Recommended Reading: July 15, 2008

Linking to the best of the web…

"I struggle to understand how speculation is supposed to be both profitable and destabilising, all at once," says Tim Harford at the FT. "Profitable speculation requires buying low and selling high. Destabilising speculation requires the opposite: short-selling shares in a trough, thus deepening the trough, and betting that frothy shares will become frothier. In other words, destabilising speculation means selling low and buying high.
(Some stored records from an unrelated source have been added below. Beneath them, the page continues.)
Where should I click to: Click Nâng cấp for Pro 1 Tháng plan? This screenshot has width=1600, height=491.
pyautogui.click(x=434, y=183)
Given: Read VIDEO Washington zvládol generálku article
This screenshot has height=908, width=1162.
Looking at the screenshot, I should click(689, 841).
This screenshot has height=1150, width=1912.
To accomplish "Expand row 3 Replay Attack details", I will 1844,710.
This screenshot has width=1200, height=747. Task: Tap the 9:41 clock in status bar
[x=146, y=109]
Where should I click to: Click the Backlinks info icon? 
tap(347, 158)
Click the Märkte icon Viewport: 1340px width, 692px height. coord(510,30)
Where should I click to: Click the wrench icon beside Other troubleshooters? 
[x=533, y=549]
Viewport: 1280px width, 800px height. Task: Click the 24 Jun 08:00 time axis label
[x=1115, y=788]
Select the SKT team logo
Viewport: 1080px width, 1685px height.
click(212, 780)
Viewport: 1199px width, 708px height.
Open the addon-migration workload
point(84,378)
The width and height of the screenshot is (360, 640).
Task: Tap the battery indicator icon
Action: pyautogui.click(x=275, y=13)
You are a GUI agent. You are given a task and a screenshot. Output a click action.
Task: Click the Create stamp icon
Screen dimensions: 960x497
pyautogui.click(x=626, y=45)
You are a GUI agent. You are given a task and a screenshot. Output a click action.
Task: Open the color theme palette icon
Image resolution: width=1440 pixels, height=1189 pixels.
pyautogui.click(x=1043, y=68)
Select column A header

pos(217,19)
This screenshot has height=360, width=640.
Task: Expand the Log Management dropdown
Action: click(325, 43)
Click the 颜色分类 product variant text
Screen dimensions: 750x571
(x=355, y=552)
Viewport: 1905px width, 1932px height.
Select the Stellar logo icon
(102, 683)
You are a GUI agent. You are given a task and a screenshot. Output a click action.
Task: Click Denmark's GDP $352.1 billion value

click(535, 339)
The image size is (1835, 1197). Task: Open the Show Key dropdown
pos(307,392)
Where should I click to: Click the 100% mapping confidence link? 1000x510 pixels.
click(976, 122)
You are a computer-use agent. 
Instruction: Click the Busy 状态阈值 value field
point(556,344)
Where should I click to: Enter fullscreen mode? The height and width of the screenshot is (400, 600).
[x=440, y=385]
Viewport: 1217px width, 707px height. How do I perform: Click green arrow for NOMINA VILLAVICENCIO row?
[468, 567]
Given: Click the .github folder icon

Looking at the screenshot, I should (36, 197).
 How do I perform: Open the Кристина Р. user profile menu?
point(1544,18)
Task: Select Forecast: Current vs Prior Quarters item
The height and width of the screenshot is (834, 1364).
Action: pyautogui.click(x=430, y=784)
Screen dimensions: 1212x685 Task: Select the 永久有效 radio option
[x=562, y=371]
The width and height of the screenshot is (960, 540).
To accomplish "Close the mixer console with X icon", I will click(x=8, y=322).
If that is a recipe for profit, I am missing something."

Some thoughts on the cost/benefit dilemma of end-of-life medical care, courtesy of the Freakenomics blog.

"Sometimes the markets just get things wrong," says Anatole Kaletsky in an interesting contrarian piece published by the Times. "It doesn’t happen very often. Usually the market’s collective wisdom is more perceptive than the individual opinions of the investors who comprise it. But every now and then – about twice every decade – markets make spectacular blunders, completely losing touch with the real economy of consumption, investment, employment and world trade."

The conventional wisdom is that inflation always hits the poor the hardest. Writing over at VoxEU, Christian Broda of the University of Chicago disagrees and suggests that the larger inflation burden falls on the richest households.

And finally, for some relief from all the doom and gloom in financial markets: "America needs another bubble," Chicago investor Bob Taiken tells The Onion. "At this point, bubbles are the only thing keeping us afloat."